#### [DATA SHOWN]
----------
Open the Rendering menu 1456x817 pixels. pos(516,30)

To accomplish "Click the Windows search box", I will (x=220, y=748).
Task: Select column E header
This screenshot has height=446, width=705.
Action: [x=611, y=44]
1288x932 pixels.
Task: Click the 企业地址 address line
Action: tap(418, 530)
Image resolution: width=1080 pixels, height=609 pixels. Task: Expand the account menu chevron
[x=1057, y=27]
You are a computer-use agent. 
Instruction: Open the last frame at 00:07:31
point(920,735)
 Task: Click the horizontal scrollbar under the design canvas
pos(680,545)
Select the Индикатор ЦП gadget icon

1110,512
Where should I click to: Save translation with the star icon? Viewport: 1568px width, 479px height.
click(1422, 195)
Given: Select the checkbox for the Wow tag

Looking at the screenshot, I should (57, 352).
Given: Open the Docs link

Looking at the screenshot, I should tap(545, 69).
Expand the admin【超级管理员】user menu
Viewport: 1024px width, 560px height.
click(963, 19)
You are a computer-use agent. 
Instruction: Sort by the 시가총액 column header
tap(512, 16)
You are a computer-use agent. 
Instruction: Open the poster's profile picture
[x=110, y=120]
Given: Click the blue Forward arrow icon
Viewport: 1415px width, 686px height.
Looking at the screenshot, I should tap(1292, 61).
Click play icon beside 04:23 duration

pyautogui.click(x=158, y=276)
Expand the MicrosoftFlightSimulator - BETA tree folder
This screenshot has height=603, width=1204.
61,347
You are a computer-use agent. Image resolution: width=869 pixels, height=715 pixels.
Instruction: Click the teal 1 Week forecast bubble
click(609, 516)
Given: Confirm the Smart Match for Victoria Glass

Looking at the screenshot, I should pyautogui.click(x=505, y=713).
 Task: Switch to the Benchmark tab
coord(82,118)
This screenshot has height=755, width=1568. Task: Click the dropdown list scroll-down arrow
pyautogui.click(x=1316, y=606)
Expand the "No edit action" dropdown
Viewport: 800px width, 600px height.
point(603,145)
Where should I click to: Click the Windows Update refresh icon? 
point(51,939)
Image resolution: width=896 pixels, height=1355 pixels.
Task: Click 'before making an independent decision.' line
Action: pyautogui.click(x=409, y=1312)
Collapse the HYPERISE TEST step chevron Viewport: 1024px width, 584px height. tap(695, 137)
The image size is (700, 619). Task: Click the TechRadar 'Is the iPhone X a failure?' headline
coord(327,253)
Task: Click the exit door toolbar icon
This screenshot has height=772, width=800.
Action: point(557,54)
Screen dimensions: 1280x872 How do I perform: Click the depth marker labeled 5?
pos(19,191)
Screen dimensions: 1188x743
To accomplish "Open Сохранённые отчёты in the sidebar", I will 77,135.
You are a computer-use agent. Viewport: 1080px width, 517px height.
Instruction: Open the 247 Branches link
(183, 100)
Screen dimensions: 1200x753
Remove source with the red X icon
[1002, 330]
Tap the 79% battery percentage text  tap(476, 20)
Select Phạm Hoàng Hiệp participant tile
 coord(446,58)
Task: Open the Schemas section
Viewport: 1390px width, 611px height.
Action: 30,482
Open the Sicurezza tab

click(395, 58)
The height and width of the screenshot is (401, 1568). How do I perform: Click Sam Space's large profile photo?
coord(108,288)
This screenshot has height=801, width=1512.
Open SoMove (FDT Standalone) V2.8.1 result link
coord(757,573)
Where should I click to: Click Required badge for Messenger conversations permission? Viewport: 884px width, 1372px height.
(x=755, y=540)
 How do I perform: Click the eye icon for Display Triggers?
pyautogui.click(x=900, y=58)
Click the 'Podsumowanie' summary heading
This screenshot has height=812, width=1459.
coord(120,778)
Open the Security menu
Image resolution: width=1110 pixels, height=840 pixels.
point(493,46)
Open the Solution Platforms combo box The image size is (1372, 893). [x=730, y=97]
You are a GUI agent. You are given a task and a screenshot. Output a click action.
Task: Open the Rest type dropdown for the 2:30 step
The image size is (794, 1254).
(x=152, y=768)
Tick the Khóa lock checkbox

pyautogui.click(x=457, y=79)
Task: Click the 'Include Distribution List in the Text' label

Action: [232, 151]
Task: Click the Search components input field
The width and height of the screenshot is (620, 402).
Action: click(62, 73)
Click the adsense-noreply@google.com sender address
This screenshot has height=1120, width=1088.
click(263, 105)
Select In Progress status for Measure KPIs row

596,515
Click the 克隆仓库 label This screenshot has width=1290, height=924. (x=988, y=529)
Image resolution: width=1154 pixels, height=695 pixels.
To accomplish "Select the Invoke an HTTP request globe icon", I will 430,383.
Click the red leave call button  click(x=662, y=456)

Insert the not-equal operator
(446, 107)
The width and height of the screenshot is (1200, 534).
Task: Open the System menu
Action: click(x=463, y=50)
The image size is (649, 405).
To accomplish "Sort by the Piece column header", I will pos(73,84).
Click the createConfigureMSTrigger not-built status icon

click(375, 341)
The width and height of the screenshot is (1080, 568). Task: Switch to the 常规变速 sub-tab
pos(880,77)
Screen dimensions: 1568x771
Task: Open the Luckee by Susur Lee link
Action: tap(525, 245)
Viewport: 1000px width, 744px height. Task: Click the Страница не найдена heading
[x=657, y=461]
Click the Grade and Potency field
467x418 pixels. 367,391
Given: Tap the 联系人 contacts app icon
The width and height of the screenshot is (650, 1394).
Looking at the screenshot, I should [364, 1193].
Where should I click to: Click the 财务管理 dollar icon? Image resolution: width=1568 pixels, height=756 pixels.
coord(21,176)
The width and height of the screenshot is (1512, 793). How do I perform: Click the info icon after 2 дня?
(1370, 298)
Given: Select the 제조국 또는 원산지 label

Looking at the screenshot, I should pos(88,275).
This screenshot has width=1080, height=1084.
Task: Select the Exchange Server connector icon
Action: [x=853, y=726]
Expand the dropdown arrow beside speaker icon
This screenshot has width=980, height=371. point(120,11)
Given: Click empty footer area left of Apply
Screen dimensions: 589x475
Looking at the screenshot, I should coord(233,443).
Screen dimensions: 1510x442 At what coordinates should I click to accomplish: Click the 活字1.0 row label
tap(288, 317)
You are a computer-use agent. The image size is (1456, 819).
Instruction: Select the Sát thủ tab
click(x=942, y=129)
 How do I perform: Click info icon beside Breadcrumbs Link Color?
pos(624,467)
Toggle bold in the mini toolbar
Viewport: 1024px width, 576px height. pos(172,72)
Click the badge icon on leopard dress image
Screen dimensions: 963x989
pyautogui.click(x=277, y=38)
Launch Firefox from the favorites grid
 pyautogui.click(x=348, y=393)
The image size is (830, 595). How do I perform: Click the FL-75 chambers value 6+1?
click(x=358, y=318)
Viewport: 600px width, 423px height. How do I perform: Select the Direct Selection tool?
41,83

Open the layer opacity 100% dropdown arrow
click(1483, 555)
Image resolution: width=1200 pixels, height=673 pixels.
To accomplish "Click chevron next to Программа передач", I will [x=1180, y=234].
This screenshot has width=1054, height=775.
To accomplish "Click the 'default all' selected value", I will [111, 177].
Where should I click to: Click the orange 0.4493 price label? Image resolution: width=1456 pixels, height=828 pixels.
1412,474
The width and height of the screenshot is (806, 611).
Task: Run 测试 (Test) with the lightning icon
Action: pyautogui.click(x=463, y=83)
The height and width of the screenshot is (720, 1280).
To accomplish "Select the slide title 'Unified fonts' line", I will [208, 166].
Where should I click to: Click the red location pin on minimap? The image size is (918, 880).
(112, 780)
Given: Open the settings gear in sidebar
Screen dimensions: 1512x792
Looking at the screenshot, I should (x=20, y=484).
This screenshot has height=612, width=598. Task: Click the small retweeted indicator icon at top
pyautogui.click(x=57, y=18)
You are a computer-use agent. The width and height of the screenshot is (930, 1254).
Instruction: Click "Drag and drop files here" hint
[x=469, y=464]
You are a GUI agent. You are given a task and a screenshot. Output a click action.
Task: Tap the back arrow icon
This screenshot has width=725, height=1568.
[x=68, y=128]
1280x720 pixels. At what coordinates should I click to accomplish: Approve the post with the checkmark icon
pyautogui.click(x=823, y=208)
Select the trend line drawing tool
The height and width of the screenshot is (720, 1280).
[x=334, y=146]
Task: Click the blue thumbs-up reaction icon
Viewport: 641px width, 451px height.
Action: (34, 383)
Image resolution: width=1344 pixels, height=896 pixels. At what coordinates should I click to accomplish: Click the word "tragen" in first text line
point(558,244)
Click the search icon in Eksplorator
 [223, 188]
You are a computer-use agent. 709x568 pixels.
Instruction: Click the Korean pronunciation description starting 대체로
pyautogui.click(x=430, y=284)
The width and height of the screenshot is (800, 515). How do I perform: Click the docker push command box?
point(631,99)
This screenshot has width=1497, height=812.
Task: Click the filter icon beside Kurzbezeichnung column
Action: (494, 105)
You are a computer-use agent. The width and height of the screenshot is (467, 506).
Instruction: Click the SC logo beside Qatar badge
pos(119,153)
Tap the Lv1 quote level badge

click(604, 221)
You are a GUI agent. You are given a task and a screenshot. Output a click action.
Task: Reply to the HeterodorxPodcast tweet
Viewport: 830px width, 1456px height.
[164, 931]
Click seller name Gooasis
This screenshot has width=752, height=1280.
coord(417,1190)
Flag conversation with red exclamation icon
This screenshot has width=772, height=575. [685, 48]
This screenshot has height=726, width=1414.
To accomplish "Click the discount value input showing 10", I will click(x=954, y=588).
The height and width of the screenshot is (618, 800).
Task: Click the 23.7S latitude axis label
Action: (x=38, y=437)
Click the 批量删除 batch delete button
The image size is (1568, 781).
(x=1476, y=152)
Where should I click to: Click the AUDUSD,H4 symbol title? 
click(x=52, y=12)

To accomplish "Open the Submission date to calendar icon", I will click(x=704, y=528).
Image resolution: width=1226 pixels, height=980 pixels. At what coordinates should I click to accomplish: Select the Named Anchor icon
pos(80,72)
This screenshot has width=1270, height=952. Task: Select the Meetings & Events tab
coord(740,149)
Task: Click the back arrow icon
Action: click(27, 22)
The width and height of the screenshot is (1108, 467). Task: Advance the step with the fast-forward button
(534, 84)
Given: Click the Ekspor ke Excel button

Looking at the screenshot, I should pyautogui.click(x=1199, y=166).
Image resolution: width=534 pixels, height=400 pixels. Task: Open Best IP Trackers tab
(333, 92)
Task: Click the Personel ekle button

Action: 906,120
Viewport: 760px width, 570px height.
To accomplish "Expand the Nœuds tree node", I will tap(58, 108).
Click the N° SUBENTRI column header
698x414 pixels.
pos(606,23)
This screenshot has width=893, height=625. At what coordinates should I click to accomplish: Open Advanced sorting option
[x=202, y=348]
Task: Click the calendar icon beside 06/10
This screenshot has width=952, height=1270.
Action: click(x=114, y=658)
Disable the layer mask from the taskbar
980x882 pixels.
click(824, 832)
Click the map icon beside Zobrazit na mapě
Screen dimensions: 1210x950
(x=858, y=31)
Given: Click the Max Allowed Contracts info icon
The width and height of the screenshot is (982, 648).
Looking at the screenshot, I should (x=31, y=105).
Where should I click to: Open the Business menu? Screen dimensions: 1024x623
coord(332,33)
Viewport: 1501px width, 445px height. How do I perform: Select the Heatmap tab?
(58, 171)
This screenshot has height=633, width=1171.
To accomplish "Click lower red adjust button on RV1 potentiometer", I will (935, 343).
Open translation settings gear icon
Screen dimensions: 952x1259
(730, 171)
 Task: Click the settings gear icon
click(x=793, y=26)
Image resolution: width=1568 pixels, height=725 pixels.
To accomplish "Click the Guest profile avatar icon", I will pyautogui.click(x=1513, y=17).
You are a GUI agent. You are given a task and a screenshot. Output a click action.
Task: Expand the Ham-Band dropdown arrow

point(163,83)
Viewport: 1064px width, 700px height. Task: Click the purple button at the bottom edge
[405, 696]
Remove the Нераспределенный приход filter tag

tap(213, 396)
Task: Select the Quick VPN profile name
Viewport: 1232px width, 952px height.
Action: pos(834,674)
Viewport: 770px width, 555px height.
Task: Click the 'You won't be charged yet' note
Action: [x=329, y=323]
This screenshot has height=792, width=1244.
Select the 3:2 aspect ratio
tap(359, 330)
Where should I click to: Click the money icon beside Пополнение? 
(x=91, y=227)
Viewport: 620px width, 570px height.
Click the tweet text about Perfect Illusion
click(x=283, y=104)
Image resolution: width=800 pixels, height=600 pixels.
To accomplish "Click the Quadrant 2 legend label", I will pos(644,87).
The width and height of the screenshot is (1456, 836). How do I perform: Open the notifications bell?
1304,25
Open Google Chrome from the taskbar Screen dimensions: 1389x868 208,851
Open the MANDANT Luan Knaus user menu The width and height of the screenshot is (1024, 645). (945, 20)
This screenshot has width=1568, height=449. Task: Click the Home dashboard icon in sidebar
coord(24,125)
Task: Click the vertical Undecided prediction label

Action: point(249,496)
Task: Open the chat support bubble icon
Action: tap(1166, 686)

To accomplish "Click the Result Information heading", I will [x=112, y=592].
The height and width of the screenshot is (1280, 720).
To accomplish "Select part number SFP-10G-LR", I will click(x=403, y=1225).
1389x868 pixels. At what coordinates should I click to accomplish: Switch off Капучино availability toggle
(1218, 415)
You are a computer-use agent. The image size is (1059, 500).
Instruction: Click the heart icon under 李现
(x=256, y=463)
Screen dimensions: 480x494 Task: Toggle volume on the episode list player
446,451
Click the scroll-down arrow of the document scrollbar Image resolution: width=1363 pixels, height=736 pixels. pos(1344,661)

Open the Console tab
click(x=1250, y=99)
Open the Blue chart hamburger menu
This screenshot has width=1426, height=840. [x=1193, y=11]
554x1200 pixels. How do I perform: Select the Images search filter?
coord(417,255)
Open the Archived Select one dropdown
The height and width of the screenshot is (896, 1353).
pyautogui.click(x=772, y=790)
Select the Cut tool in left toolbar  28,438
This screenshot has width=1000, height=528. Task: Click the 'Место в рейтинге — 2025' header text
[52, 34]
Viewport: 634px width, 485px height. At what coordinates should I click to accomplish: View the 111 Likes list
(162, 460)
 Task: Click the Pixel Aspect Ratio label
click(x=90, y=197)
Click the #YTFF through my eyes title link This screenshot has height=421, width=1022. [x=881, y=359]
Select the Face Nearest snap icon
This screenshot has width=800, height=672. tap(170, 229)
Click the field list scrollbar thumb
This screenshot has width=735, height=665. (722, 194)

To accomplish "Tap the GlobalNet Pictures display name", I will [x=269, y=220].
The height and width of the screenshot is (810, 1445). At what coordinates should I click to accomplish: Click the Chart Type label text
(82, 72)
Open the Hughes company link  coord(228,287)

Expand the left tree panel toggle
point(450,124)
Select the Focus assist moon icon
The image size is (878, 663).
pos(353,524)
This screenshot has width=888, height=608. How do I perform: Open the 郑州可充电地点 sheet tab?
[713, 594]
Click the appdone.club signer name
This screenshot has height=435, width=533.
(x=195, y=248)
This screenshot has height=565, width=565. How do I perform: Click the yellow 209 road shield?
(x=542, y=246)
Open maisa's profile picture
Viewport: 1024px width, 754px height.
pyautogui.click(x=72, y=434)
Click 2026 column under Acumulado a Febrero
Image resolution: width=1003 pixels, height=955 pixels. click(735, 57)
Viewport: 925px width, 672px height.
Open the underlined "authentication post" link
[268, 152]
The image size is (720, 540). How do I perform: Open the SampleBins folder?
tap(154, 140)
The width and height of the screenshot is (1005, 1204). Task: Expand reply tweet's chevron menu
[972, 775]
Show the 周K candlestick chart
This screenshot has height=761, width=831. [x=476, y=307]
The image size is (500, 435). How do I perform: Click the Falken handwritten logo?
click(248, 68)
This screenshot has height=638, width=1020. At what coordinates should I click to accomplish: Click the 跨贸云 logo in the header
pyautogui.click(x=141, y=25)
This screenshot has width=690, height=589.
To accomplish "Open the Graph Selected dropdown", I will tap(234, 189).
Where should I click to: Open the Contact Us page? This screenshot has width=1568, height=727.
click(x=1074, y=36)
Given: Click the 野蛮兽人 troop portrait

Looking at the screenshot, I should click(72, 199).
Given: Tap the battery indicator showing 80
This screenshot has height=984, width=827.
----------
In the listing above, the line with "This screenshot has width=690, height=589." starts the part to copy. Copy it through the last line exactly, with nothing else.

This screenshot has width=690, height=589.
To accomplish "Open the Graph Selected dropdown", I will tap(234, 189).
Where should I click to: Open the Contact Us page? This screenshot has width=1568, height=727.
click(x=1074, y=36)
Given: Click the 野蛮兽人 troop portrait

Looking at the screenshot, I should click(72, 199).
Given: Tap the battery indicator showing 80
This screenshot has height=984, width=827.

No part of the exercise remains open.